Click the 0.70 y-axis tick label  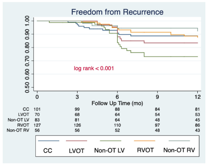[x=27, y=61]
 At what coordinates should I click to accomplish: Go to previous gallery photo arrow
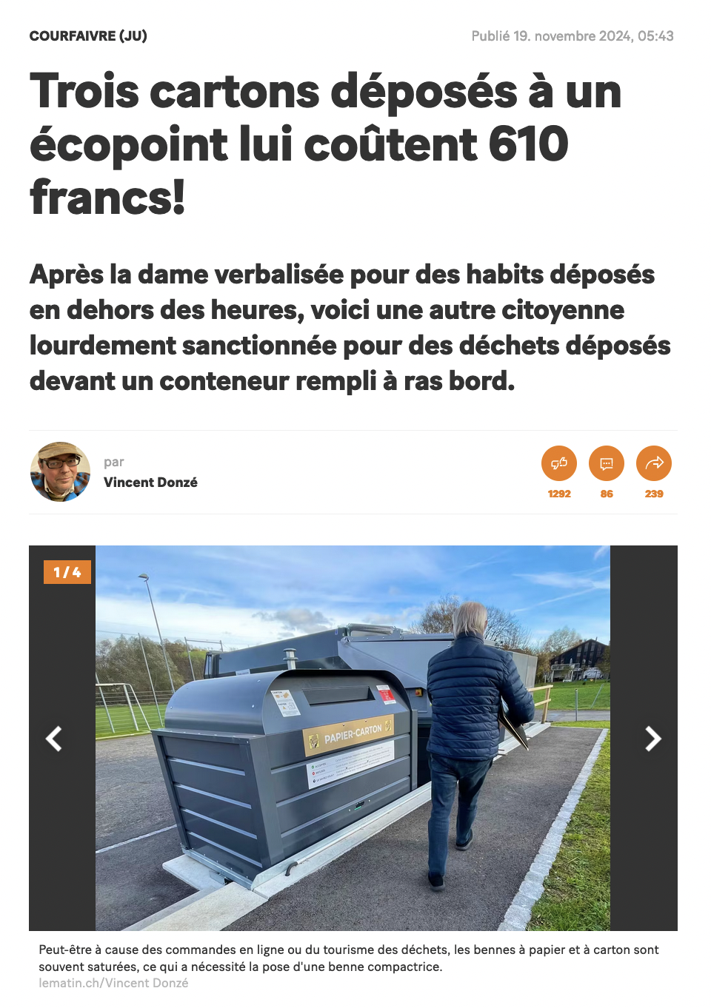[x=54, y=738]
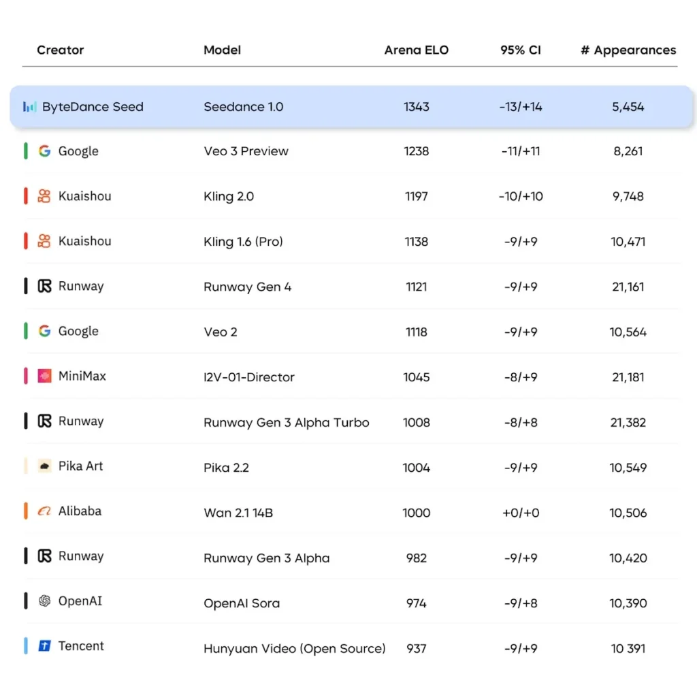
Task: Click the Google logo in Veo 2 row
Action: pyautogui.click(x=44, y=331)
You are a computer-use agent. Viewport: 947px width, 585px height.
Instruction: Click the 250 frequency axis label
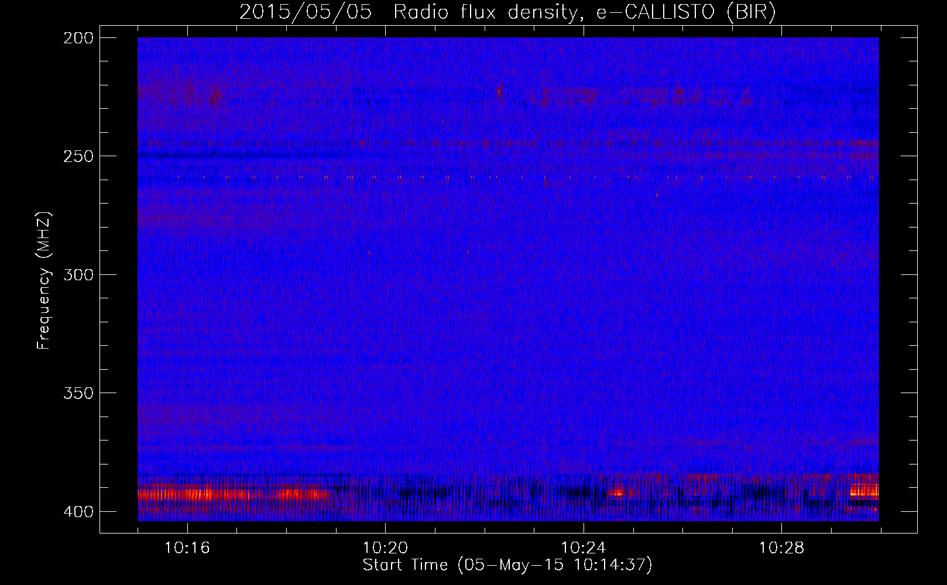point(78,156)

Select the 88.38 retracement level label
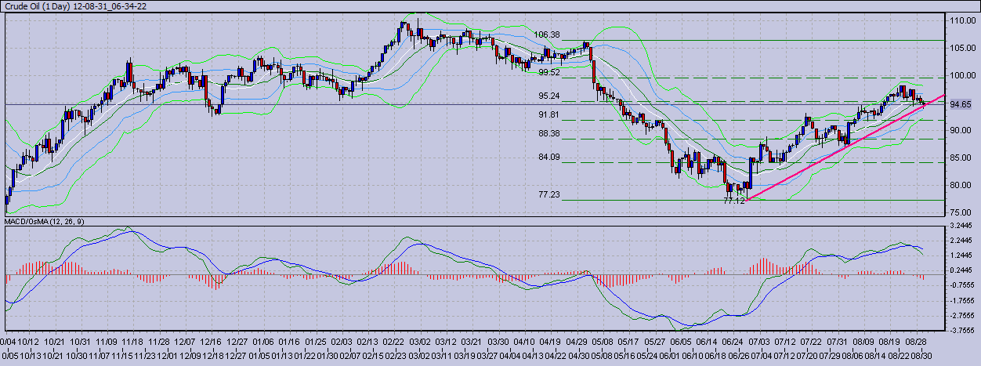pyautogui.click(x=549, y=134)
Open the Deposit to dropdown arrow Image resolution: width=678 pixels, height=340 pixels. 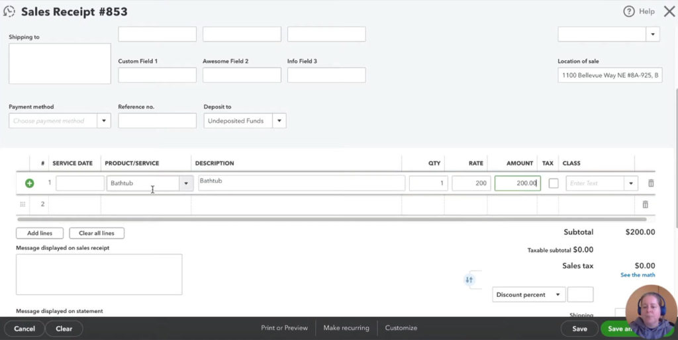point(279,121)
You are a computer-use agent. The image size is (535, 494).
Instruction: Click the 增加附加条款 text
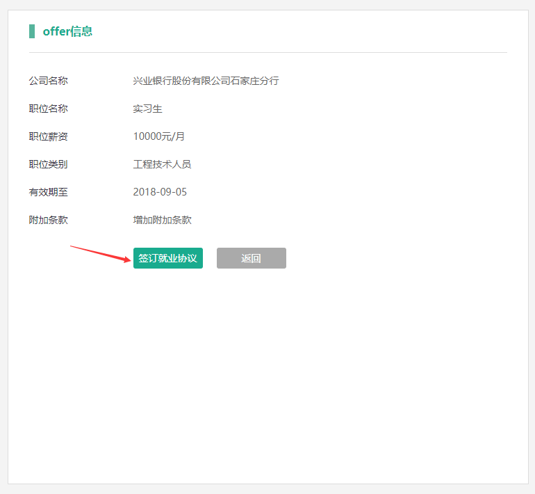162,220
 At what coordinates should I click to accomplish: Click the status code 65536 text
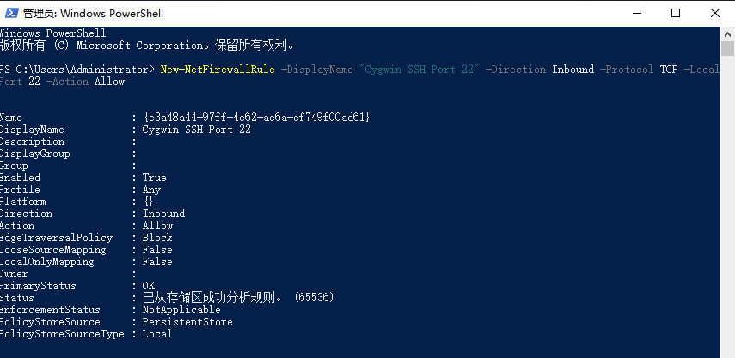coord(314,298)
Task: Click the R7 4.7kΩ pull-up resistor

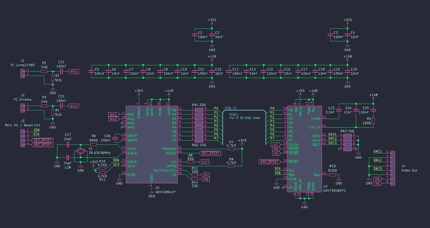Action: pos(231,149)
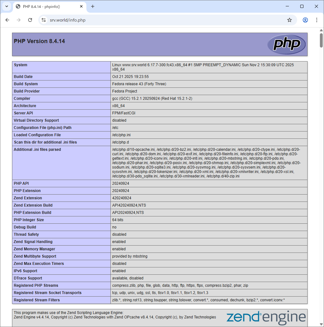Maximize the Chrome window
324x327 pixels.
(302, 6)
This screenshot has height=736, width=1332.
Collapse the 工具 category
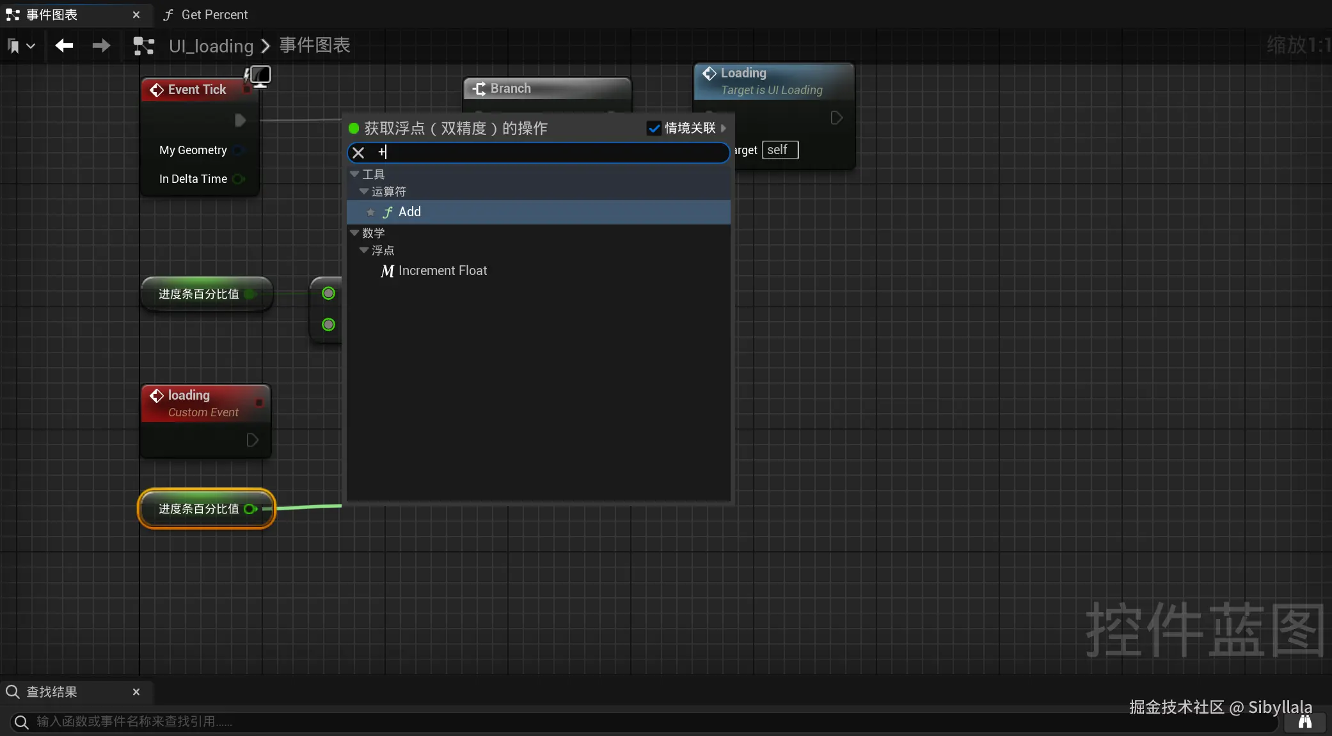point(354,174)
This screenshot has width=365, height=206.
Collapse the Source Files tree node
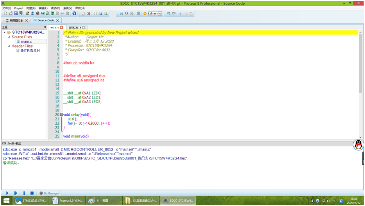tap(9, 37)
--
• _WHAT YOU ARE ASKED TO DO_:
Count the lines of the data above that contain the string "Task", treating uppercase and lowercase letters as distinct. Give only the number.

• _EXERCISE RESULT_:
2